Ne’ può essere condiviso l’orientamento ormai risalente di Cass. Sez. Un. 11725 del 2002, che ha ritenuto sussistere, in un’ipotesi di rinnovo del permesso di soggiorno, la giurisdizione del giudice amministrativo trattandosi di un provvedimento discrezionale e non vincolato, una volta acclarata la consistenza di diritto soggettivo della posizione dedotta, la quale non muta in ragione del tipo di provvedimento né della natura dell’attività.

Nella fattispecie in esame va, dunque, sulla base delle superiori considerazioni, dichiarata la giurisdizione del giudice ordinario, per cui va cassata la pronunzia declinatoria del Tribunale di Ancona.

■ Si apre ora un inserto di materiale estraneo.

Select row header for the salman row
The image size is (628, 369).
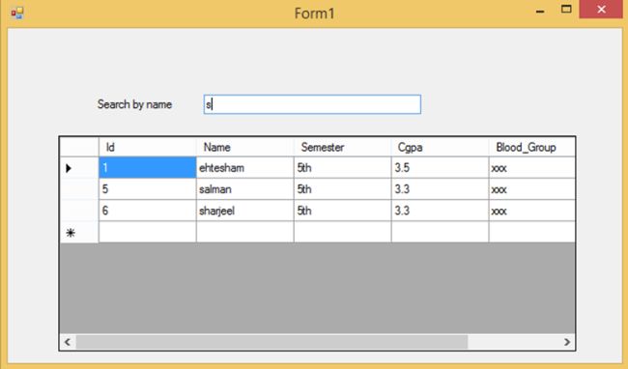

Nessuna pronuncia sulle spese del giudizio di legittimità in mancanza di difese da parte degli interessati.

P.Q.M.

La Corte, pronunciando sul conflitto, dichiara la giurisdizione del giudice ordinario, cassa la pronunzia declinatoria del Tribunale di Ancona, avanti al quale rimette la causa, in persona di diverso magistrato.

Così deciso in Roma, nella Camera di consiglio delle Sezioni Unite, il 6 luglio 2021.